> **Exercise goal**
For the records below, output each line exactly as it appears, from the first through the line with "Open the Ray".

Collected data
= Beginning of Section =
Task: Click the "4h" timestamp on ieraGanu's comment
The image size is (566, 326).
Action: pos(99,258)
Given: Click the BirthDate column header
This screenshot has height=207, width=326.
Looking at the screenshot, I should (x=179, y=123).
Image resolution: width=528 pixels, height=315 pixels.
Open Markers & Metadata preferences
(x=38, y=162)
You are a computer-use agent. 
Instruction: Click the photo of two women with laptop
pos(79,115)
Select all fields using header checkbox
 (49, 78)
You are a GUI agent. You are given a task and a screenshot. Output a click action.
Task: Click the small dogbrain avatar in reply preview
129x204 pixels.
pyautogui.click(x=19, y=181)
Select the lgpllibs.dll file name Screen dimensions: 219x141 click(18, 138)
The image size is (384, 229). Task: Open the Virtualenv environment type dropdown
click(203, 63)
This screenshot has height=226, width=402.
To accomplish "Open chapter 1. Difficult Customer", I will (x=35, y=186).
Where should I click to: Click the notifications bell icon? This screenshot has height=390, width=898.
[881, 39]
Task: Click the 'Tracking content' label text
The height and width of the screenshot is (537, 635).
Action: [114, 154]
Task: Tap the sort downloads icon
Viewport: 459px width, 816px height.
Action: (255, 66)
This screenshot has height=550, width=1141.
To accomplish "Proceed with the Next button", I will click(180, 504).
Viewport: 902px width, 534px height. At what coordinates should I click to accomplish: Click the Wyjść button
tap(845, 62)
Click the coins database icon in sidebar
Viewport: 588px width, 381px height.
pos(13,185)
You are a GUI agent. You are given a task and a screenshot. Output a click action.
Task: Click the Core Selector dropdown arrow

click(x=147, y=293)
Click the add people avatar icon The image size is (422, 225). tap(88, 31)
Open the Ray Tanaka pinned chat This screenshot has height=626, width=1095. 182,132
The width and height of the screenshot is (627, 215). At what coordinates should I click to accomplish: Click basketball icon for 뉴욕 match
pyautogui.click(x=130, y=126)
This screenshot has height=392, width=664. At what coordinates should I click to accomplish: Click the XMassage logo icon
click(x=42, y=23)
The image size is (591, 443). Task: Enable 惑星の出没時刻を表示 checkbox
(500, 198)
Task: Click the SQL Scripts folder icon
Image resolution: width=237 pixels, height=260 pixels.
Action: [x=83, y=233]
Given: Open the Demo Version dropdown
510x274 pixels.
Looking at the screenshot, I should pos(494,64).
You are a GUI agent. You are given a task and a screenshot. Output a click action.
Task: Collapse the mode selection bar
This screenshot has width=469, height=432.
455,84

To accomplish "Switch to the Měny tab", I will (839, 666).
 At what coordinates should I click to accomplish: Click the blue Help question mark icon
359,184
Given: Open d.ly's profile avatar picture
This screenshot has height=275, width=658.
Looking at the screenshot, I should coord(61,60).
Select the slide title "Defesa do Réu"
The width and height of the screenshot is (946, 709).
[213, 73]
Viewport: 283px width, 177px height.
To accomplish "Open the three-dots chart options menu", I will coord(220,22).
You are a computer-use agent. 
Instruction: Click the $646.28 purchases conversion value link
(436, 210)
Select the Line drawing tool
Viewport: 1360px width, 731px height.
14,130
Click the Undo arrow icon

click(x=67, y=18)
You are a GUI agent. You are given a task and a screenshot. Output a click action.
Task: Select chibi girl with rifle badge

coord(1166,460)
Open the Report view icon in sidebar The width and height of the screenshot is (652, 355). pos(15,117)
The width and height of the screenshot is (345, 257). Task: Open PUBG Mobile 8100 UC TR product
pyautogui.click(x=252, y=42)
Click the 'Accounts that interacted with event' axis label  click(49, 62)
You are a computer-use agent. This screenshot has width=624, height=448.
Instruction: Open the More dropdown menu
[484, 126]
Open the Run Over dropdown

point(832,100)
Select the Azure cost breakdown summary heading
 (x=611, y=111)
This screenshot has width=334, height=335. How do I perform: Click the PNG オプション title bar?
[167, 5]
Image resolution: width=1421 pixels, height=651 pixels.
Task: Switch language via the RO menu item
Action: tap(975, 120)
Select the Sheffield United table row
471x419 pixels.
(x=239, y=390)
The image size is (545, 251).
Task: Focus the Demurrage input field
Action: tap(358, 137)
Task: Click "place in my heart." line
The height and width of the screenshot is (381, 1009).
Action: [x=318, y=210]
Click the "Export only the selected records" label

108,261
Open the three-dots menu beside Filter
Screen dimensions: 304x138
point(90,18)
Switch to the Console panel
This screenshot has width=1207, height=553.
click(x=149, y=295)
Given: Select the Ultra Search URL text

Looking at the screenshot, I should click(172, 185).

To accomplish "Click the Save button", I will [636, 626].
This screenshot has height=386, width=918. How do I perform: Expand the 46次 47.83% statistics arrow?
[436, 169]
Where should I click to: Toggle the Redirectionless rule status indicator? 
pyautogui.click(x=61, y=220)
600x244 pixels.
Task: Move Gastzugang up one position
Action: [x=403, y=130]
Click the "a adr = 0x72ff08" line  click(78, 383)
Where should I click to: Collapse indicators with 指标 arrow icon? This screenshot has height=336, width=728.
= End of Section =
> **Written response**
Task: Click the "4h" timestamp on ieraGanu's comment
The image size is (566, 326).
Action: pos(99,258)
Given: Click the BirthDate column header
This screenshot has height=207, width=326.
Looking at the screenshot, I should (x=179, y=123).
Image resolution: width=528 pixels, height=315 pixels.
Open Markers & Metadata preferences
(x=38, y=162)
You are a computer-use agent. 
Instruction: Click the photo of two women with laptop
pos(79,115)
Select all fields using header checkbox
 (49, 78)
You are a GUI agent. You are given a task and a screenshot. Output a click action.
Task: Click the small dogbrain avatar in reply preview
129x204 pixels.
pyautogui.click(x=19, y=181)
Select the lgpllibs.dll file name Screen dimensions: 219x141 click(18, 138)
The image size is (384, 229). Task: Open the Virtualenv environment type dropdown
click(203, 63)
This screenshot has height=226, width=402.
To accomplish "Open chapter 1. Difficult Customer", I will (x=35, y=186).
Where should I click to: Click the notifications bell icon? This screenshot has height=390, width=898.
[881, 39]
Task: Click the 'Tracking content' label text
The height and width of the screenshot is (537, 635).
Action: [114, 154]
Task: Tap the sort downloads icon
Viewport: 459px width, 816px height.
Action: (255, 66)
This screenshot has height=550, width=1141.
To accomplish "Proceed with the Next button", I will click(180, 504).
Viewport: 902px width, 534px height. At what coordinates should I click to accomplish: Click the Wyjść button
tap(845, 62)
Click the coins database icon in sidebar
Viewport: 588px width, 381px height.
pos(13,185)
You are a GUI agent. You are given a task and a screenshot. Output a click action.
Task: Click the Core Selector dropdown arrow

click(x=147, y=293)
Click the add people avatar icon The image size is (422, 225). tap(88, 31)
Open the Ray Tanaka pinned chat This screenshot has height=626, width=1095. 182,132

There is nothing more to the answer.